What is expected >>
All of the data is to be restated word for word.

(Collected data)
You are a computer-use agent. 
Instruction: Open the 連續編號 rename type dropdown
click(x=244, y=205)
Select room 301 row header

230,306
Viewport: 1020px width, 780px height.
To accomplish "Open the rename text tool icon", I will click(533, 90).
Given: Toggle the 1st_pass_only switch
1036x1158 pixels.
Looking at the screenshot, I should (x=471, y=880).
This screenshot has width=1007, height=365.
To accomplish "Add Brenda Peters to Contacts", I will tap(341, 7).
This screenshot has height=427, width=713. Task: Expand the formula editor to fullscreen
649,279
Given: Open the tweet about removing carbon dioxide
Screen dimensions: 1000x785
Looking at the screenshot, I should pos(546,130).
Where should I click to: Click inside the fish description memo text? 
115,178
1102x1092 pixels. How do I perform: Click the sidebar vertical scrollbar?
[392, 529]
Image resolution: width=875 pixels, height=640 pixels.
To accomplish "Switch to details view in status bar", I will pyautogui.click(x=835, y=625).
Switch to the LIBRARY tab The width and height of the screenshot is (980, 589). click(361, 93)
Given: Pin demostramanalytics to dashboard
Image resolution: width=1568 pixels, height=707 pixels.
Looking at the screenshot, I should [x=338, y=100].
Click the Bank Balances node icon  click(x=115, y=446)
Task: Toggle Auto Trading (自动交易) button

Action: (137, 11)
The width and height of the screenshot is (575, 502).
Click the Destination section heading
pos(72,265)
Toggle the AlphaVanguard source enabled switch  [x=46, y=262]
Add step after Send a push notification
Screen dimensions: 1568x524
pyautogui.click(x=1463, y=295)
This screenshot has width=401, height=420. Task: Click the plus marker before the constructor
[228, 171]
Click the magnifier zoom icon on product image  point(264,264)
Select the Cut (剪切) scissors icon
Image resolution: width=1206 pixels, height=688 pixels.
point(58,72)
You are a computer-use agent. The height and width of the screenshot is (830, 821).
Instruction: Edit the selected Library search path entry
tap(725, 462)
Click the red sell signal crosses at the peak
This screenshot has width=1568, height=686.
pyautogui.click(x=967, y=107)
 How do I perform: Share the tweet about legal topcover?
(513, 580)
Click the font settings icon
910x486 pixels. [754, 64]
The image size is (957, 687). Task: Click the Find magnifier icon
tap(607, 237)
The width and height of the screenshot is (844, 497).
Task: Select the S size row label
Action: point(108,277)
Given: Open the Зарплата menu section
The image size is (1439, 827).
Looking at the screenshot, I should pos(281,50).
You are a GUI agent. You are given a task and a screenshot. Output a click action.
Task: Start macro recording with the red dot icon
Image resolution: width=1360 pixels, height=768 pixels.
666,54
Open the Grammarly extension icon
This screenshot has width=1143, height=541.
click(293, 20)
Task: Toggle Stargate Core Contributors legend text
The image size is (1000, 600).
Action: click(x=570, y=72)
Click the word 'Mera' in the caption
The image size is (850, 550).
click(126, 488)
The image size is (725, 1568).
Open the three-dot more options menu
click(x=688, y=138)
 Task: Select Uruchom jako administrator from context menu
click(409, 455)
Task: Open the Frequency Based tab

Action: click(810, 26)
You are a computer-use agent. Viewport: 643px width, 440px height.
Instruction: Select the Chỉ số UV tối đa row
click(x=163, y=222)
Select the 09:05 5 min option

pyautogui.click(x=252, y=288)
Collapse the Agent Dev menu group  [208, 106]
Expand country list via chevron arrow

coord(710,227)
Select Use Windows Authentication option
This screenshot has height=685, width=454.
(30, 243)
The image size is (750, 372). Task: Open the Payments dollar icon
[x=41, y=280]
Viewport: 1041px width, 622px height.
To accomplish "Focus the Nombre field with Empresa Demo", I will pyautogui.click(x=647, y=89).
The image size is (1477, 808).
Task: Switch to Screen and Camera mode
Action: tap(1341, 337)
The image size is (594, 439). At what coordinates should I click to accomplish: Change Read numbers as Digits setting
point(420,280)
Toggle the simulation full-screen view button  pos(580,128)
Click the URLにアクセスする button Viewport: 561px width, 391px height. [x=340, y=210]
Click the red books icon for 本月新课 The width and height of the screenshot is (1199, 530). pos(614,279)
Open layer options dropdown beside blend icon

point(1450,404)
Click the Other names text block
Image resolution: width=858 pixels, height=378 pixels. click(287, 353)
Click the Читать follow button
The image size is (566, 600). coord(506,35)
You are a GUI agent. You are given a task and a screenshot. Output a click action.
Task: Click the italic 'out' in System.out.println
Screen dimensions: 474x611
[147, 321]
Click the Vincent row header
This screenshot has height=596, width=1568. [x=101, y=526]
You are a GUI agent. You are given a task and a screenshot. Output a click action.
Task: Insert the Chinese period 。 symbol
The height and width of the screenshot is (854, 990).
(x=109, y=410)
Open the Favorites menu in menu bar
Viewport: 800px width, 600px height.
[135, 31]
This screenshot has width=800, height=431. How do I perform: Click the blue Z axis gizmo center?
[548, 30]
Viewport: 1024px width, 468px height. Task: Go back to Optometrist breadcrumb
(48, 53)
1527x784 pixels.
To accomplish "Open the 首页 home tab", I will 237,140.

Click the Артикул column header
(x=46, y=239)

Solution to this problem >>
You are a computer-use agent. 
Instruction: Open the 連續編號 rename type dropdown
click(x=244, y=205)
Select room 301 row header

230,306
Viewport: 1020px width, 780px height.
To accomplish "Open the rename text tool icon", I will click(533, 90).
Given: Toggle the 1st_pass_only switch
1036x1158 pixels.
Looking at the screenshot, I should (x=471, y=880).
This screenshot has width=1007, height=365.
To accomplish "Add Brenda Peters to Contacts", I will tap(341, 7).
This screenshot has height=427, width=713. Task: Expand the formula editor to fullscreen
649,279
Given: Open the tweet about removing carbon dioxide
Screen dimensions: 1000x785
Looking at the screenshot, I should pos(546,130).
Where should I click to: Click inside the fish description memo text? 
115,178
1102x1092 pixels. How do I perform: Click the sidebar vertical scrollbar?
[392, 529]
Image resolution: width=875 pixels, height=640 pixels.
To accomplish "Switch to details view in status bar", I will pyautogui.click(x=835, y=625).
Switch to the LIBRARY tab The width and height of the screenshot is (980, 589). click(361, 93)
Given: Pin demostramanalytics to dashboard
Image resolution: width=1568 pixels, height=707 pixels.
Looking at the screenshot, I should [x=338, y=100].
Click the Bank Balances node icon  click(x=115, y=446)
Task: Toggle Auto Trading (自动交易) button

Action: (137, 11)
The width and height of the screenshot is (575, 502).
Click the Destination section heading
pos(72,265)
Toggle the AlphaVanguard source enabled switch  [x=46, y=262]
Add step after Send a push notification
Screen dimensions: 1568x524
pyautogui.click(x=1463, y=295)
This screenshot has width=401, height=420. Task: Click the plus marker before the constructor
[228, 171]
Click the magnifier zoom icon on product image  point(264,264)
Select the Cut (剪切) scissors icon
Image resolution: width=1206 pixels, height=688 pixels.
point(58,72)
You are a computer-use agent. The height and width of the screenshot is (830, 821).
Instruction: Edit the selected Library search path entry
tap(725, 462)
Click the red sell signal crosses at the peak
This screenshot has width=1568, height=686.
pyautogui.click(x=967, y=107)
 How do I perform: Share the tweet about legal topcover?
(513, 580)
Click the font settings icon
910x486 pixels. [754, 64]
The image size is (957, 687). Task: Click the Find magnifier icon
tap(607, 237)
The width and height of the screenshot is (844, 497).
Task: Select the S size row label
Action: point(108,277)
Given: Open the Зарплата menu section
The image size is (1439, 827).
Looking at the screenshot, I should pos(281,50).
You are a GUI agent. You are given a task and a screenshot. Output a click action.
Task: Start macro recording with the red dot icon
Image resolution: width=1360 pixels, height=768 pixels.
666,54
Open the Grammarly extension icon
This screenshot has width=1143, height=541.
click(293, 20)
Task: Toggle Stargate Core Contributors legend text
The image size is (1000, 600).
Action: click(x=570, y=72)
Click the word 'Mera' in the caption
The image size is (850, 550).
click(126, 488)
The image size is (725, 1568).
Open the three-dot more options menu
click(x=688, y=138)
 Task: Select Uruchom jako administrator from context menu
click(409, 455)
Task: Open the Frequency Based tab

Action: click(810, 26)
You are a computer-use agent. Viewport: 643px width, 440px height.
Instruction: Select the Chỉ số UV tối đa row
click(x=163, y=222)
Select the 09:05 5 min option

pyautogui.click(x=252, y=288)
Collapse the Agent Dev menu group  [208, 106]
Expand country list via chevron arrow

coord(710,227)
Select Use Windows Authentication option
This screenshot has height=685, width=454.
(30, 243)
The image size is (750, 372). Task: Open the Payments dollar icon
[x=41, y=280]
Viewport: 1041px width, 622px height.
To accomplish "Focus the Nombre field with Empresa Demo", I will pyautogui.click(x=647, y=89).
The image size is (1477, 808).
Task: Switch to Screen and Camera mode
Action: tap(1341, 337)
The image size is (594, 439). At what coordinates should I click to accomplish: Change Read numbers as Digits setting
point(420,280)
Toggle the simulation full-screen view button  pos(580,128)
Click the URLにアクセスする button Viewport: 561px width, 391px height. [x=340, y=210]
Click the red books icon for 本月新课 The width and height of the screenshot is (1199, 530). pos(614,279)
Open layer options dropdown beside blend icon

point(1450,404)
Click the Other names text block
Image resolution: width=858 pixels, height=378 pixels. click(287, 353)
Click the Читать follow button
The image size is (566, 600). coord(506,35)
You are a GUI agent. You are given a task and a screenshot. Output a click action.
Task: Click the italic 'out' in System.out.println
Screen dimensions: 474x611
[147, 321]
Click the Vincent row header
This screenshot has height=596, width=1568. [x=101, y=526]
You are a GUI agent. You are given a task and a screenshot. Output a click action.
Task: Insert the Chinese period 。 symbol
The height and width of the screenshot is (854, 990).
(x=109, y=410)
Open the Favorites menu in menu bar
Viewport: 800px width, 600px height.
[135, 31]
This screenshot has width=800, height=431. How do I perform: Click the blue Z axis gizmo center?
[548, 30]
Viewport: 1024px width, 468px height. Task: Go back to Optometrist breadcrumb
(48, 53)
1527x784 pixels.
To accomplish "Open the 首页 home tab", I will 237,140.

Click the Артикул column header
(x=46, y=239)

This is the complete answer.